In this paper, varieties of 3D polyacrylate (PA)-based electrodes were precisely built by digital light processing (DLP) 3D printing technology combining special induced chemical co-deposition surface processing method. This novel electrode fabrication technology exhibits the features of low-cost, no template requirement, customizable freedom design and controllable hierarchically micro-nanoporous architecture characteristics. The studies show that unique 3D geometry structure design will facilitate the enhancement of the electrochemical active surface area, wetting properties and oxygen evolution reaction (OER) catalysis performance for PA-based lattice electrodes. The as-prepared superwetting thiourea dioxide (TDO) type PA-based body-centred cubic with circular struts (BCCCS) lattice (1.0 mm) electrode as water splitting anode drives 1000 mA/cm2 large-current-density at 1.55V (vs Reversible Hydrogen Electrode (RHE)) potential, which is 280 mV lower than the potential of the commercial Ni foam-based anode.
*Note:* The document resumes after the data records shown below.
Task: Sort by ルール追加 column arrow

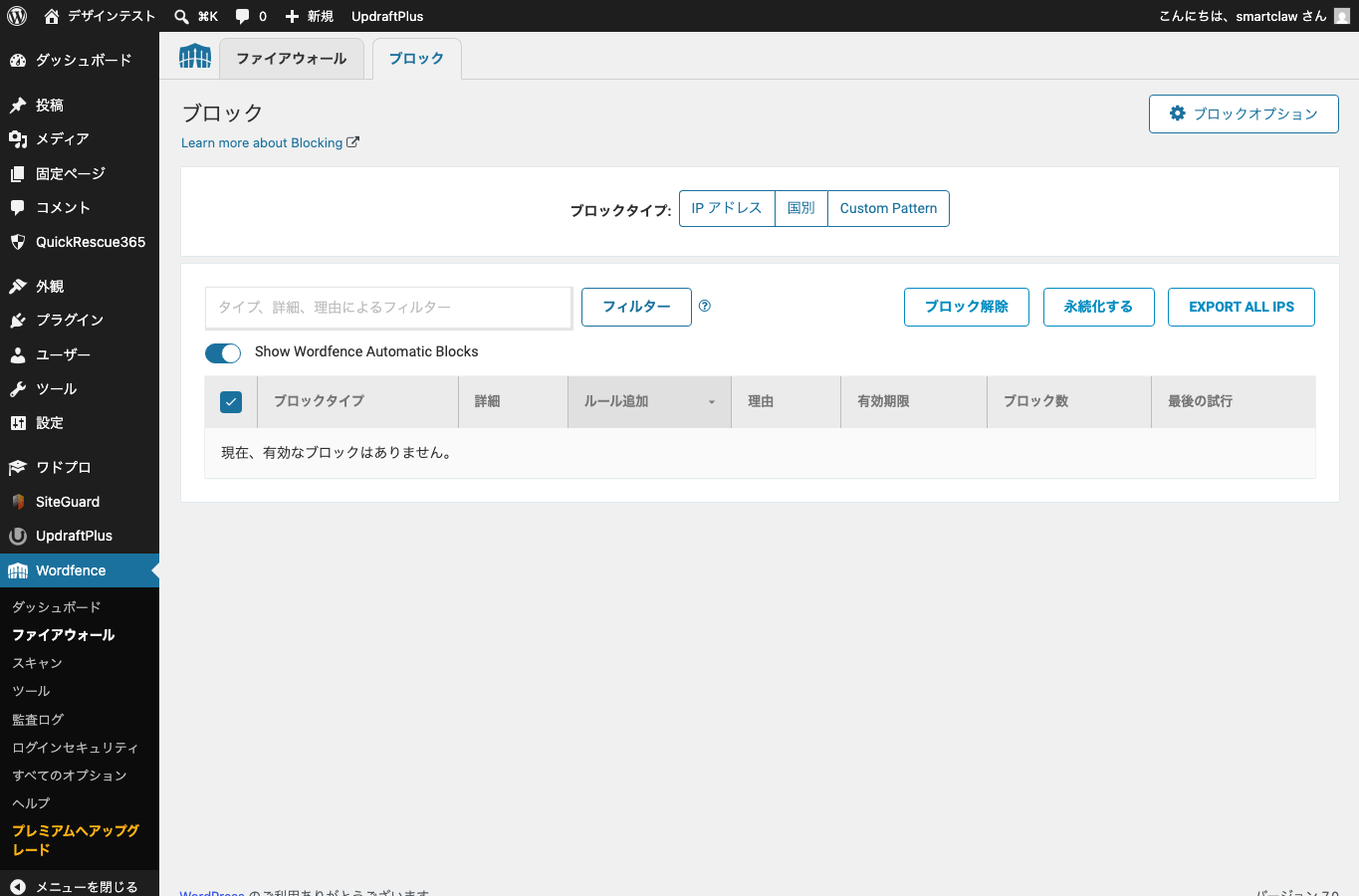Action: pos(712,402)
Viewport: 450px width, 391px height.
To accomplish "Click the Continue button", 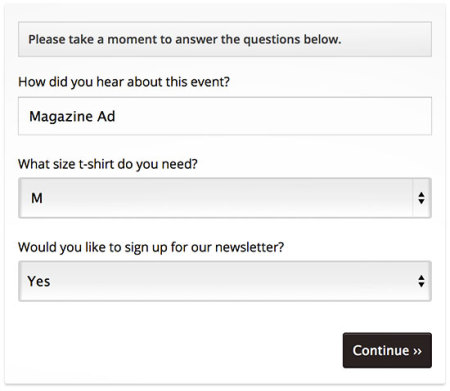I will tap(387, 350).
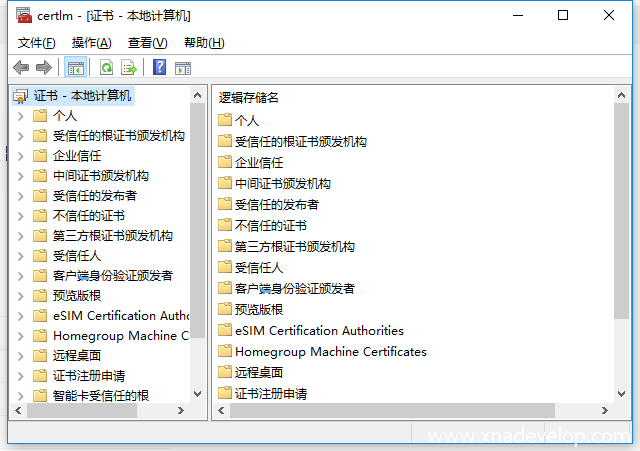Toggle the action pane toolbar icon

pyautogui.click(x=182, y=67)
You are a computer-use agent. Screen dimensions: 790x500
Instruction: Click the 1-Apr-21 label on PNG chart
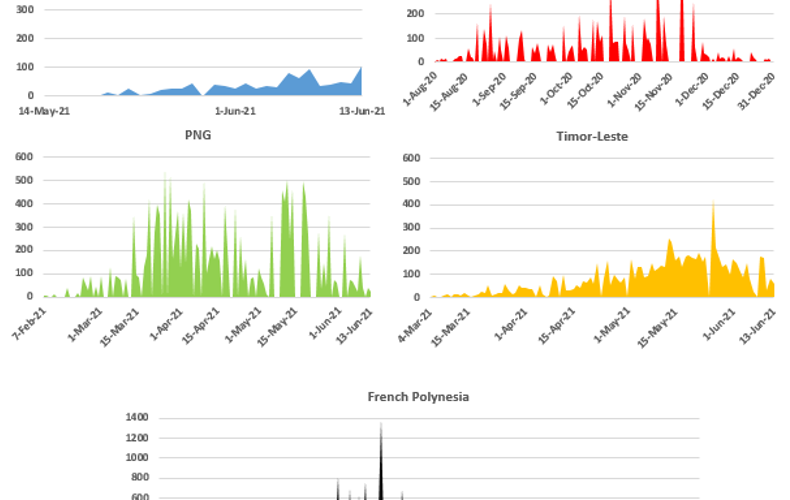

This result shows obvious energy-saving advantage in industrial water splitting application area. Notably, the PA-based BCCCS lattice (1.0 mm) anode can stably drive 1000 mA/cm2 current density for at least 10 h in alkali electrolyte and obtains up to 100% anode faraday efficiency. This work provides new idea for high performance energy-saving electrodes and expands the application scope of additive manufacturing technology.